* _DIRECTIONS_: Please print every one of the records below word for word, keeping each line as it stands.

* _RECORDS TO PROCESS_:
########

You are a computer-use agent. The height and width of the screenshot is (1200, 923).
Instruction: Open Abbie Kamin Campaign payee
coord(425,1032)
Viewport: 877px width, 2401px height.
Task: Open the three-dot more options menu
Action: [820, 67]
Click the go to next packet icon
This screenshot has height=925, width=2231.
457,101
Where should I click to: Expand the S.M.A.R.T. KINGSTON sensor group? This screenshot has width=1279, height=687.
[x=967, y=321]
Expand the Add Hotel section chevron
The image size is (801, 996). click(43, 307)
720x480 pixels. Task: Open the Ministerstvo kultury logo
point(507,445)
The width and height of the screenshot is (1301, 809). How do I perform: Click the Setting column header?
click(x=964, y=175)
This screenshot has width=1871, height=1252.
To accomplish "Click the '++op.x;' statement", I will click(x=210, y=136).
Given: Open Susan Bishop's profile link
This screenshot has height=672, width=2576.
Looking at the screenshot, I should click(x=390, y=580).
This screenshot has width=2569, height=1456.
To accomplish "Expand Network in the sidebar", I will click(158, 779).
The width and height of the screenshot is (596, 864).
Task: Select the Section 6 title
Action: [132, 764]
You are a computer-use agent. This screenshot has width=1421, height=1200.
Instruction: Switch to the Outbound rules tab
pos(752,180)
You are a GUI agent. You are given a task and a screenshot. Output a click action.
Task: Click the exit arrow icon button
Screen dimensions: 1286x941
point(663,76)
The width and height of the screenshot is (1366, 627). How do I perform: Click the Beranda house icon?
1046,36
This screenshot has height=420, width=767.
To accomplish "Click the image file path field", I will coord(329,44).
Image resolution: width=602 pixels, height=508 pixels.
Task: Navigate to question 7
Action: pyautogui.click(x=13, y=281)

########

* _SOLVED PROBLEM_:
You are a computer-use agent. The height and width of the screenshot is (1200, 923).
Instruction: Open Abbie Kamin Campaign payee
coord(425,1032)
Viewport: 877px width, 2401px height.
Task: Open the three-dot more options menu
Action: [820, 67]
Click the go to next packet icon
This screenshot has height=925, width=2231.
457,101
Where should I click to: Expand the S.M.A.R.T. KINGSTON sensor group? This screenshot has width=1279, height=687.
[x=967, y=321]
Expand the Add Hotel section chevron
The image size is (801, 996). click(43, 307)
720x480 pixels. Task: Open the Ministerstvo kultury logo
point(507,445)
The width and height of the screenshot is (1301, 809). How do I perform: Click the Setting column header?
click(x=964, y=175)
This screenshot has width=1871, height=1252.
To accomplish "Click the '++op.x;' statement", I will click(x=210, y=136).
Given: Open Susan Bishop's profile link
This screenshot has height=672, width=2576.
Looking at the screenshot, I should click(x=390, y=580).
This screenshot has width=2569, height=1456.
To accomplish "Expand Network in the sidebar", I will click(158, 779).
The width and height of the screenshot is (596, 864).
Task: Select the Section 6 title
Action: [132, 764]
You are a computer-use agent. This screenshot has width=1421, height=1200.
Instruction: Switch to the Outbound rules tab
pos(752,180)
You are a GUI agent. You are given a task and a screenshot. Output a click action.
Task: Click the exit arrow icon button
Screen dimensions: 1286x941
point(663,76)
The width and height of the screenshot is (1366, 627). How do I perform: Click the Beranda house icon?
1046,36
This screenshot has height=420, width=767.
To accomplish "Click the image file path field", I will coord(329,44).
Image resolution: width=602 pixels, height=508 pixels.
Task: Navigate to question 7
Action: pyautogui.click(x=13, y=281)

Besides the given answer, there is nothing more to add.